Yes, they are both expensive, but more in the sense that you wait ages for one and four come along at once.

Last week we covered the arrival of a new bundle of CFO joy at Plaid, ClearScore, ThinCats and Moonfare, where the existing CFO has been promoted to CEO. 

This follows new CFOs-galore at CashPlus, Provenir and LHV Bank in recent weeks and months and dozens of others reported by AltFi in 2023 including Wise, N26 and Revolut. 


It could just be a coincidence, of course. Or the normal course of business but just a bit more clustered than unusual. Or, perhaps even, a trend that speaks to a deeper narrative? 

CFOs are second only to the CEO of a company in terms of importance, and even in some cases can out-earn the top job in the world of technology-focused startups.

Of course, fiduciary responsibility is key for every company, big or small. But for companies navigating rapid growth fueled by huge injections of investors' capital, it's absolutely critical to both long time but also shorter-term survival.

A broad push for profitability in fintech land has brought this into even sharper focus in recent years as companies have been forced to lay off tens of thousands of tech employees to extend runways sufficiently enough to stay afloat.

The appointment of Expedia's Eric Hart as Plaid's (first ever!) CFO in particular sparked off speculation it could be gearing up for an IPO in the not-too-distant future.

No doubt, IPOs have not exactly been en vogue in the past two years but fintechs may well be thinking ahead and laying the groundwork early in preparation (and hope) for a 2024 rebound in sentiment. 

The AltFi Fintech Index, our benchmark of c.60 'pure play' listed fintech companies, offers a unique view into the performance and the valuations.

For those fintechs considering an IPO - both the senior leadership and leading investors in the company - their needs to be positive momentum in the both the broader market and specifically among similar companies already listed to become comfortable enough that the risks of an IPO flop are low.

While the AltFi Fintech Index remains in positive territory in 2023 so far with an 11.2 per cent return, the index is currently hovering around a six month low after spending most of the year rallying, up to nearly 50 per cent in the summer. 

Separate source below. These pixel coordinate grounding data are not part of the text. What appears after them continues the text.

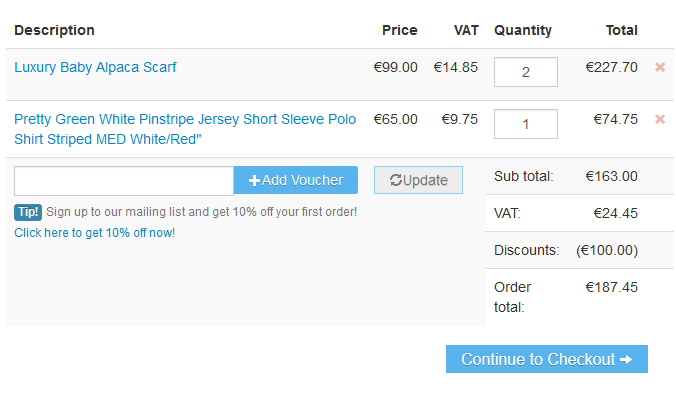Viewport: 676px width, 393px height.
Task: Focus the scarf quantity field showing 2
Action: (526, 72)

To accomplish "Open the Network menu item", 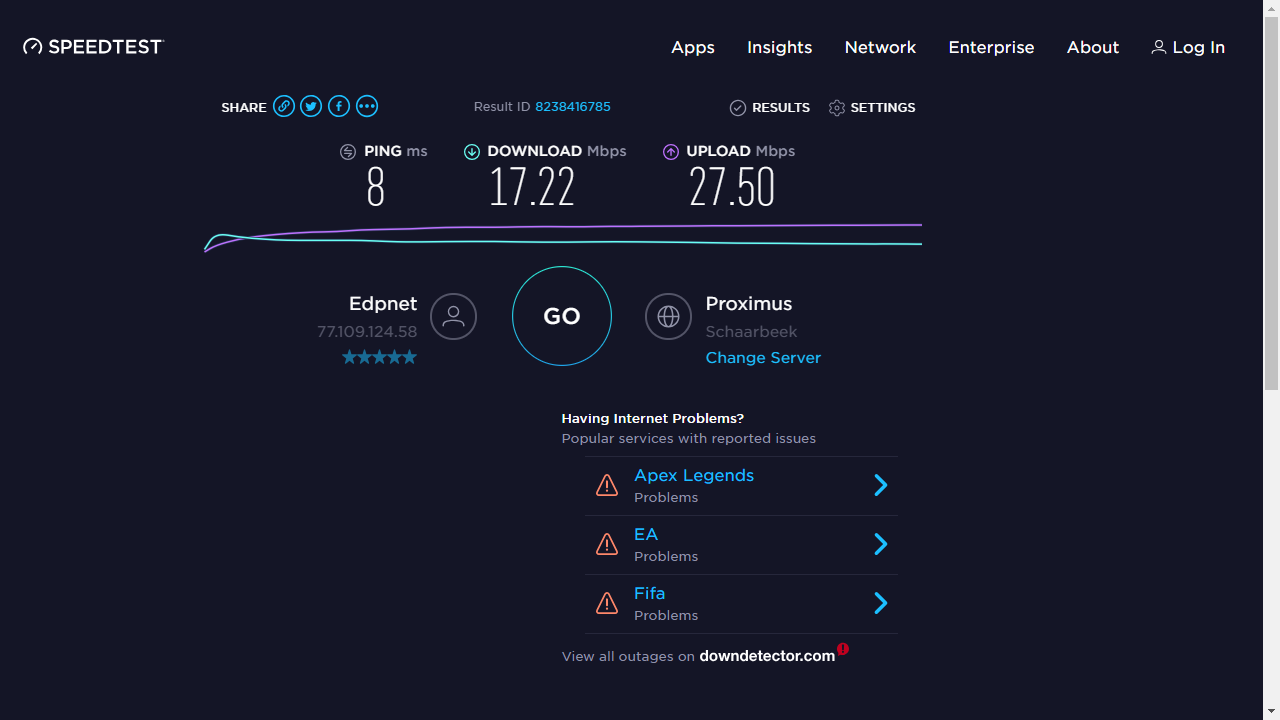I will [x=880, y=47].
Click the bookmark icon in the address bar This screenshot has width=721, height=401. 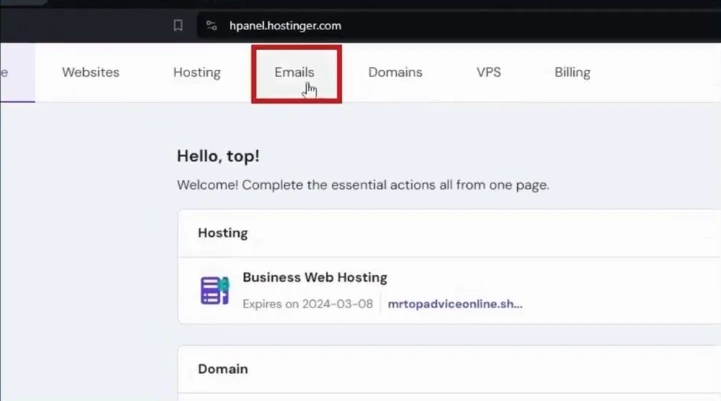click(178, 26)
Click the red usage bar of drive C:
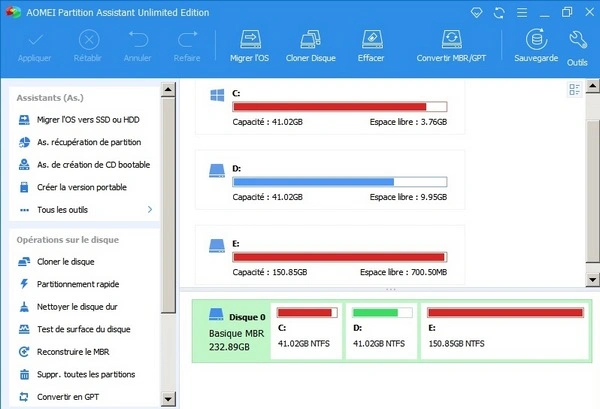This screenshot has width=600, height=409. pos(330,107)
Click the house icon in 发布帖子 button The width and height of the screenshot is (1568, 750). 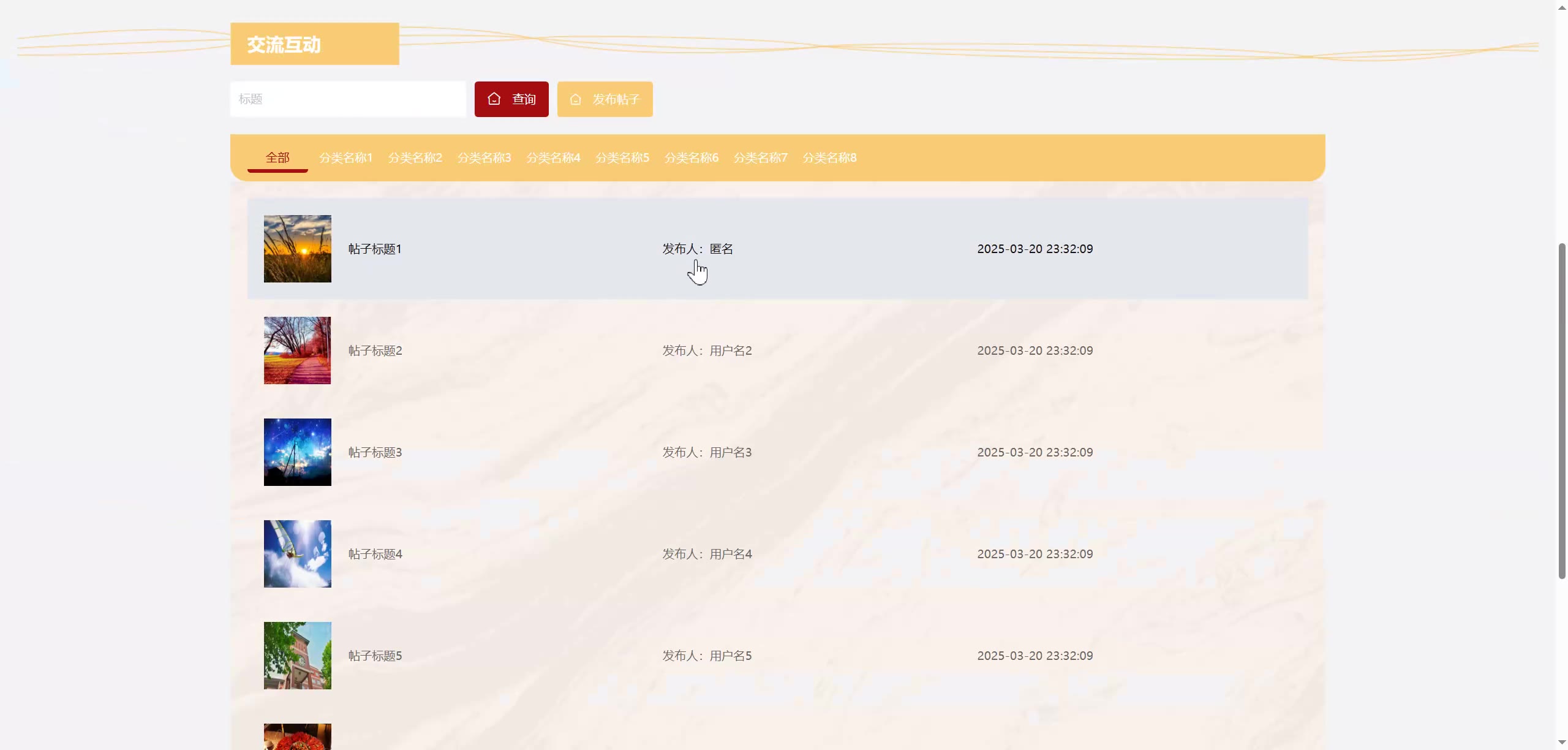pos(576,99)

The AltFi Fintech Index is still ahead of the broader market in 2023, with just over 1 per cent gain on the S&P 500’s 10.4 per cent return for the year so far but it’s trending down points to a clear trend beginning at the end of July. 

All in all, 33 out of 61 constituents of the index are in positive territory this year with the rest down as much as 50 per cent in a few cases. 

If the animal spirits of the 2021 fintech IPO bonanza can come back in 2024, there will need to be some stronger performance from existing listed fintechs.

However, the choppiness of the market belies some strong performers, most notably Nubank which has become something of a fintech stock market darling. Morgan Stanley has just come out with a bullish 300 per cent uptick for Nubank next year.

Nubank is already up about 130 per cent this year with a market capitalisaiton not far off rival Paypal (also in the index). Ten other constituents have doubled investors' money this year.

Of course, CFOs will have their inboxes busy as we wait for a return in sentiment to continue most pertinently on that other great fintech challenge. Profitability.